Wednesday, October 14, 2009

The Plan That Wouldn't die?


Despite unanimous loathing from cab drivers and company managers, Mayor Gavin Newsom's plan to rip-off San Francisco's taxicab industry remained the centerpiece at the Town Hall Meeting on October 9, 2009. Deputy Director of Taxis Chris Hayashi led the discussion with the aim of "adding to or improving" the scheme.

This gave taxi industry insiders a chance to see how dysfunctional the scam (which was adapted from MTA Director Malcolm Henicke's Charter Amendment plan in 2007) really is.

Unable to "get it," at one point I asked Ms. Hayashi to draw a visual representation. Jane Bolig, the manager of Desoto Cab, quipped that it would "look like Berlin after World War II." Medallion holder Mike Spain thought that the plan was drawn up by a grad student. Certainly it appeared to be dreamed up by somebody who knew little about business and less about taxicabs.

The great physicist Richard Feyman once said that the best solution to a problem is usually the simplest. Instead Newsom/Heinicke take a complicated problem and convolute it.
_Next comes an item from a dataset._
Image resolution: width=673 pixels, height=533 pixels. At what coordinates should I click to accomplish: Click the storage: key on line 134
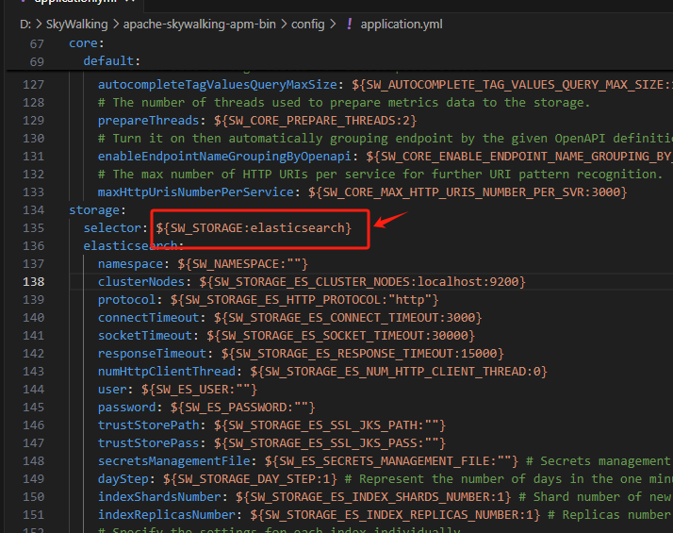pyautogui.click(x=97, y=210)
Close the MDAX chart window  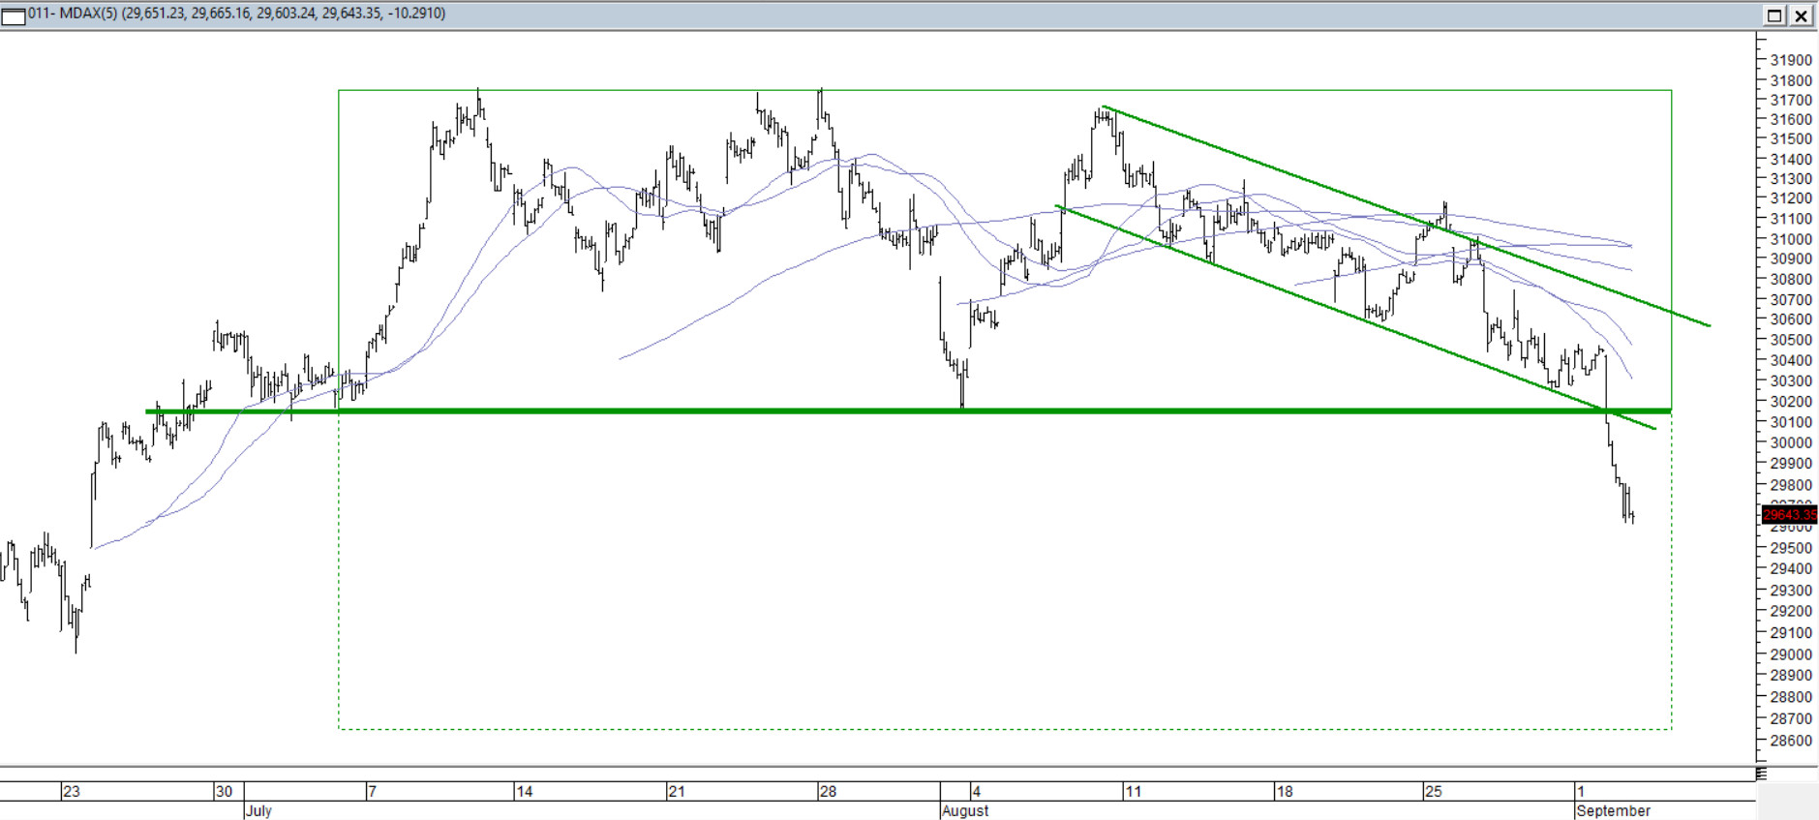point(1801,15)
The taxi system as it is now.

There are three different categories of medallions.
  1. There are about 300 Pre K individual medallions.
  2. There are 96 Pre K corporate medallions.
  3. There are 1,100 Post K medallions
The medallions are not for sale.
  • They are given out to working drivers on a waiting list on a first come first serve basis.
  • The list is currently about 3,000 drivers long.
  • Holders of the medallions are required to work a minimum of 800 hours per year.
The major problem with the system is that there is "no exit strategy." Since they cannot sell the medallions and there is no retirement program in the industry, medallions holders tend keep the medallions until they die. This forces many of them to keep driving long after they want to, or should. Others pretend to drive and don't.

The upshot of this is that it takes a long time for drivers to gain a medallion. I've had mine for four years, for example, and it took me a dozen years to get it. While I personally don't think that this was an unreasonable amount of time to wait to own a piece of a business, there were only 1,000 people on The List when I signed up. The List is much longer now.
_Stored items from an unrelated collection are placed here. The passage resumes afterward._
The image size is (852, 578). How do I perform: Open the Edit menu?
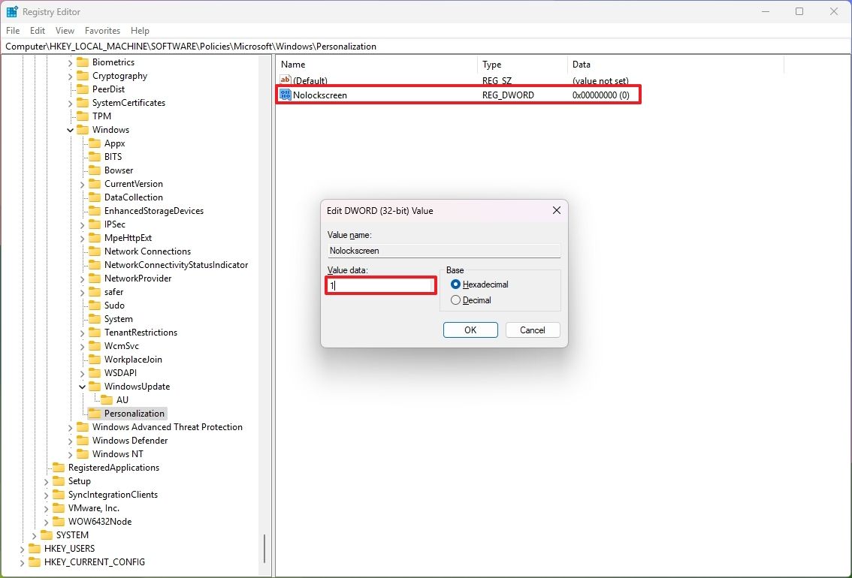(x=37, y=30)
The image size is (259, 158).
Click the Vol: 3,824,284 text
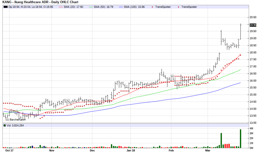pyautogui.click(x=15, y=126)
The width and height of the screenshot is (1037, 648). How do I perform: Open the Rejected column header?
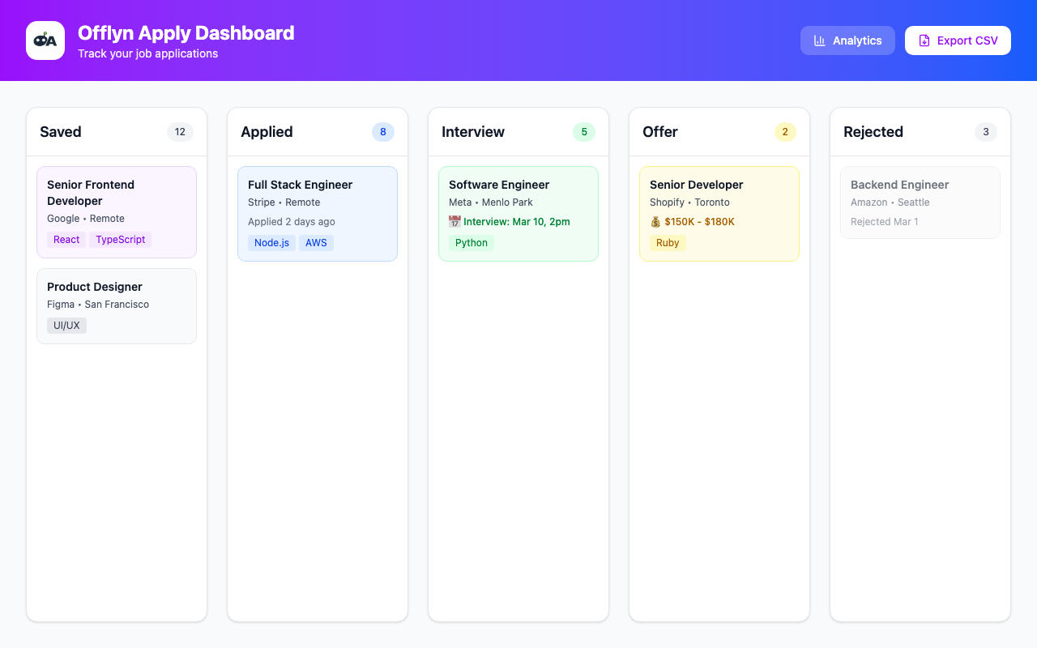click(x=873, y=131)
Heinicke's solution to this problem is to create yet another class of medallions called M medallions. These would consist of:
  • All newly issued medallions.
  • Pre K medallions that go back to the city as the holders die off.
  • Corporate Pre K and Post K medallions that would return (through a convoluted route) to the city after all their holders passed.
Did I say convoluted?
  • The corporate Pre K medallions would first be transfered to a living person who was a shareholder of said corporation as of July 1, 2009. Only when he or she died off would the medallion become an M.
  • Post K medallions, on the other hand, who continue to be given out to people on The List but The List would be capped at around 3,000.
  • Current Post K medallion holders would be allowed to retire and their medallions would become M medallions.
  • The 3,000 New Post K medallion holders would not be allowed to retire thus keeping the current system with all its problems alive. As they eventually bit the dust, the New Post K medallions would become M medallions.
  • In short, all the medallions would eventually become M medallions but the process would take 40 or 50 years.
The plan is actually more complicated than that but the less you know the better. Trust me on this.
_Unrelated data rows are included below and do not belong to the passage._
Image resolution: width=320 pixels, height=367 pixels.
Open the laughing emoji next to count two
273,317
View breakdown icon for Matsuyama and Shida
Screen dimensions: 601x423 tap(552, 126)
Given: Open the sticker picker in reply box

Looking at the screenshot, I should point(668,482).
The M medallions would be leased to taxi companies not to drivers. The companies would bid against each other at periodic auctions. Heinicke expects the companies to bid about $3,000 for each medallion. This would set up an interesting scenario. For 40 or 50 years there would be two types of medallions:
  • M medallions for which the companies would pay $3,000 per month.
  • All other medallions for which companies usually pay about $2,000 per month.
Why would companies that ordinarily pay $2,000 for a medallion suddenly pay $3,000? Good question. I haven't the foggiest.

Numerous taxi company management types were at the Town Hall meeting and they generally agreed on the following:
  • Taxi companies could only afford to pay $3,000 if they cut back on services like the radio and only dealt with long term leases.
  • The larger companies would probably drive the smaller companies out of business by initially overbidding.
  • After they'd wiped out the small fry, they'd bid whatever they liked. Jane Bolig mentioned a dollar as a possible price.
  • Another possibility would be that the companies would collude to keep the bidding down. This seemed like a popular option with most managers.
In other words the Newsom/Heinicke plan doesn't even work on its own terms.

If I'm a little more acerbic than usual its because I've wasted six hours of my time taking apart two pieces of paper that should have been shredded a month ago. Everybody in this business has already told the MTA that the Heinicke plan won't work.

This is a not very ingenious ploy to separate us from our money. Under this con all the profits in the business would eventually go to the MTA. The medallion holders would be wiped out, the companies would be reduced to leasing agencies and the drivers would become a permanent underclass with no hope of ever improving their status.

I wonder when or if Newsom will realize that, in putting his trust in Heinicke, he's riding a dead horse.

Last Friday's Town Hall Meeting was attended by people who were experts on all aspects of the taxicab business. They were and are eager and ready to come up with a plan that would benefit the companies, the drivers and the public.

When is Mayor Gavin Newsom going to start listening to them?